**Exercise 1**
In the Christensen case summary, where and on what date was the will executed?
**Exercise 2**
Continue the Christensen case summary from where it stops.

**Page extract**

◇ ◇ ◇ ◇

The will is executed in Manila on March 5, 1951.
In the will, the testator also declared that he has but one child named Maria Lucy Christensen and that he
had no living ascendants and descendants except her daughter. He also stated the Helen Christensen is not related to
him, nor he did not adopt the latter to be his daughter.
Opposition to the approval of the project partition was filed by Helen Christensen, insofar as it deprives
her of her legitime as acknowledge natural child as she having been declared by US an acknowledge natural child of
the testator in an earlier case.
As to his citizenship, the court ruled that Edward is a citizen of United States and of State of California
though when he went to Philippines he rarely goes back to California. The court found out that the citizenship he
acquired in California when he resided in Sacramento from 1904 to 1913 was never lost by his stay in the
Philippines and the deceased appears to have considered himself as a citizen of California by the fact that when he
execute his will he declared that he is a citizen of California.

But at the time of his death, he was domiciled in the Philippines.

ISSUE:
Whether or not the Philippine or California law will apply in deciding the testate of the deceased Edward
Christensen.

HELD:

The Philippine law must apply. The decision appealed from is hereby reversed and the case returned to the
lower court with instructions that the partition be made as the Philippine law on succession provides.

The law that governs the validity of his testamentary disposition is defined in Art. 16 of the civil code of the
Philippines which states that
Real property as well as personal property is subject to the law of the country where it is stipulated.
However, intestate and testamentary successions, both with respect to the order of succession and
to the amount of successional rights and to the intrinsic validity of testamentary provisions, shall be regulated by the
national law of the person whose succession is under consideration, whatever may be the nature of the property and
regardless of the country wherein said property may be found.

◇ ◇ ◇ ◇

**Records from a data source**

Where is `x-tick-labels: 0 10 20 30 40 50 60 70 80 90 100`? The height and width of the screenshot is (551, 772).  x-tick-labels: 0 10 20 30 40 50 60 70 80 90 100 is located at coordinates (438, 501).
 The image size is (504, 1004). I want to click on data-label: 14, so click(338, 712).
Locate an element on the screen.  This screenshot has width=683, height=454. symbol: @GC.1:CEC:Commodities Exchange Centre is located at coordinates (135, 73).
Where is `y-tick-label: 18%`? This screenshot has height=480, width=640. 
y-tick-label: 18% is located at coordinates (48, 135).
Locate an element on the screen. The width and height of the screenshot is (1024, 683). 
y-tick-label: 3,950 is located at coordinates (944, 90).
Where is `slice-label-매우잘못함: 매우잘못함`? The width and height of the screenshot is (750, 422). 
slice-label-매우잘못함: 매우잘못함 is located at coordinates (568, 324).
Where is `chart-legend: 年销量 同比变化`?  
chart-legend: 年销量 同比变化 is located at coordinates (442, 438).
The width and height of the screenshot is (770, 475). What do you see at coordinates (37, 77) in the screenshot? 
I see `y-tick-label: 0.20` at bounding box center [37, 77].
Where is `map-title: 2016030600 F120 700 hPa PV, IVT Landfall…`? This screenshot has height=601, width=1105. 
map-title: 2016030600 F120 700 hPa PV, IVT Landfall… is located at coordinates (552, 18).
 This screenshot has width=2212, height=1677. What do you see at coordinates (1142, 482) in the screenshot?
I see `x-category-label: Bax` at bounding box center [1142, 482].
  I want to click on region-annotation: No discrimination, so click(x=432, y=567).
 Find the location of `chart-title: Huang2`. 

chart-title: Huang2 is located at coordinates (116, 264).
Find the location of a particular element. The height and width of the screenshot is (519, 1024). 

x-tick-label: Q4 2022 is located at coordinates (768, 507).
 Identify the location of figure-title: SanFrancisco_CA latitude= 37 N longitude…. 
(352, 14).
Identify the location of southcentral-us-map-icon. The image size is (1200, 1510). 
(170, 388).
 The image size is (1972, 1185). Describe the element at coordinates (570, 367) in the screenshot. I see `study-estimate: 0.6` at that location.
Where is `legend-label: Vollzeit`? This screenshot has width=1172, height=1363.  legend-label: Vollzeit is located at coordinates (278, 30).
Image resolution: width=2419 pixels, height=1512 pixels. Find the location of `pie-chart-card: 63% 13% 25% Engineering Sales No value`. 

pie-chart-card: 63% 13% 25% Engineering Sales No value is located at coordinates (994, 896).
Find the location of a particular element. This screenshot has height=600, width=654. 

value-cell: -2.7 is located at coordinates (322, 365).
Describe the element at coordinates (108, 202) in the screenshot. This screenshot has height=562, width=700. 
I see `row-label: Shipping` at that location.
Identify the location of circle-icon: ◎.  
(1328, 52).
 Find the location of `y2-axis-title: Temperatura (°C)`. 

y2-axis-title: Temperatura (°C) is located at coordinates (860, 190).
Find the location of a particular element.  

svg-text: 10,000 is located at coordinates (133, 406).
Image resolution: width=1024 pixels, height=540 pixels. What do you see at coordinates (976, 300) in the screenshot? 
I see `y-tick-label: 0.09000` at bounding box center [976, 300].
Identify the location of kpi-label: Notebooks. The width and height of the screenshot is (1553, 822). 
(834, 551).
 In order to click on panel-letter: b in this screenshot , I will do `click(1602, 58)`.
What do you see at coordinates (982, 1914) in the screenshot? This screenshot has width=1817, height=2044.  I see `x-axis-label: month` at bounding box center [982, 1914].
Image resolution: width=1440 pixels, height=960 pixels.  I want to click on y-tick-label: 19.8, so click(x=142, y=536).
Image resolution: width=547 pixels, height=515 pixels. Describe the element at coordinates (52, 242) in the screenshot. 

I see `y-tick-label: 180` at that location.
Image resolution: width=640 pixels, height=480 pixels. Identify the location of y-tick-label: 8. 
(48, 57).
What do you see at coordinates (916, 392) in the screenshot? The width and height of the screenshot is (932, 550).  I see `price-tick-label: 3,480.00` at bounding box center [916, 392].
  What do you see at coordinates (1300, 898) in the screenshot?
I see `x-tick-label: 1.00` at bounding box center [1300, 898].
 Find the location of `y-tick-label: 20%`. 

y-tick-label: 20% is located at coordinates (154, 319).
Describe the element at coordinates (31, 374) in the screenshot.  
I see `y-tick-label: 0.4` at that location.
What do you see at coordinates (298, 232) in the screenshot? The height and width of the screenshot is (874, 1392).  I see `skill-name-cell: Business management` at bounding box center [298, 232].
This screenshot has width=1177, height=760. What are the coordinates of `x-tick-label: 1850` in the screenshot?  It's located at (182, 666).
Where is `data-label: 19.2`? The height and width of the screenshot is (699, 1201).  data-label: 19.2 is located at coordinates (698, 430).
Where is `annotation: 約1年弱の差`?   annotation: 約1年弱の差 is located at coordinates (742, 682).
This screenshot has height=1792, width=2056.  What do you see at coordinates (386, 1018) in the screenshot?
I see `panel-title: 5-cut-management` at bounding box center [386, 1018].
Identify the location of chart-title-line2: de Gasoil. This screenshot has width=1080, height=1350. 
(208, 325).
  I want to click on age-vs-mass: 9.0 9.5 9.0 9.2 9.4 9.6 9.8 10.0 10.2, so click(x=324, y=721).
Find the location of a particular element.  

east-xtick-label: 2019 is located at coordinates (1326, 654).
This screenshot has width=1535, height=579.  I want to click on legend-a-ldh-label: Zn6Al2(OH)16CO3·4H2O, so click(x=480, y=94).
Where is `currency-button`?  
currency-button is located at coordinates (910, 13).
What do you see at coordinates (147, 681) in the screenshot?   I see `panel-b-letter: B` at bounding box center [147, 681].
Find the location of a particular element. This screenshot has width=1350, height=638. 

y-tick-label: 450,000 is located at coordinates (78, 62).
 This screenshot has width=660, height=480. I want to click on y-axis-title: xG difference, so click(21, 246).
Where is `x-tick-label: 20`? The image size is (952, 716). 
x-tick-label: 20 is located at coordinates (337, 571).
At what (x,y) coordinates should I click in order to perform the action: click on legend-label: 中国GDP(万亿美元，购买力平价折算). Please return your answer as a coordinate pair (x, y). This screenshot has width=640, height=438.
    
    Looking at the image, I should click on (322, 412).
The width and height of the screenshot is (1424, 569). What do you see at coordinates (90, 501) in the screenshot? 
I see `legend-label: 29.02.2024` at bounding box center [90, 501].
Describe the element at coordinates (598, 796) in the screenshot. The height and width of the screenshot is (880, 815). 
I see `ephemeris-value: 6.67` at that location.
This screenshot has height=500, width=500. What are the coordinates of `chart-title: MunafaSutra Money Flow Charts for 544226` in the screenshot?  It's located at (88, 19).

◇ ◇ ◇ ◇

**Exercise output 1**
In Manila on March 5, 1951.

**Exercise output 2**
Though applying the said article in the case at bar requires the determination of the meaning of the term national
law. The term national law indicated in Art. 16 can not, therefore apply to any general American rule. So it can
refer to no other than the private law of the state of the deceased the private law of the State of California.

The next question is what is the law in California governing the disposition of personal property? The court sustains
the contention of the executor-appellee that under the California Probate Code, a testator may dispose of his
property by will in the form and manner he desires. But the appellant invokes the provision of Art. 946 of the Civil
code of California saying that if there is no law to the contrary, in the place where personal property is situated, it is
deemed to follow the person of its owner, and is governed by the law of his domicile.

It is argued on executors behalf that as the deceased Christensen was a citizen of the State of California, the internal
law thereof, which is that given in the Kaufman case, should govern the determination of the validity of the
testamentary provisions of Christensens will, such law being in force in the State of California of which Christensen
was a citizen.
Appellant, on the other hand, insists that Article 946 should be applicable, and in accordance therewith and
following the doctrine of the renvoi , the question of the validity of the testamentary provision in question should be
referred back to the law of the decedents domicile, which is the Philippines.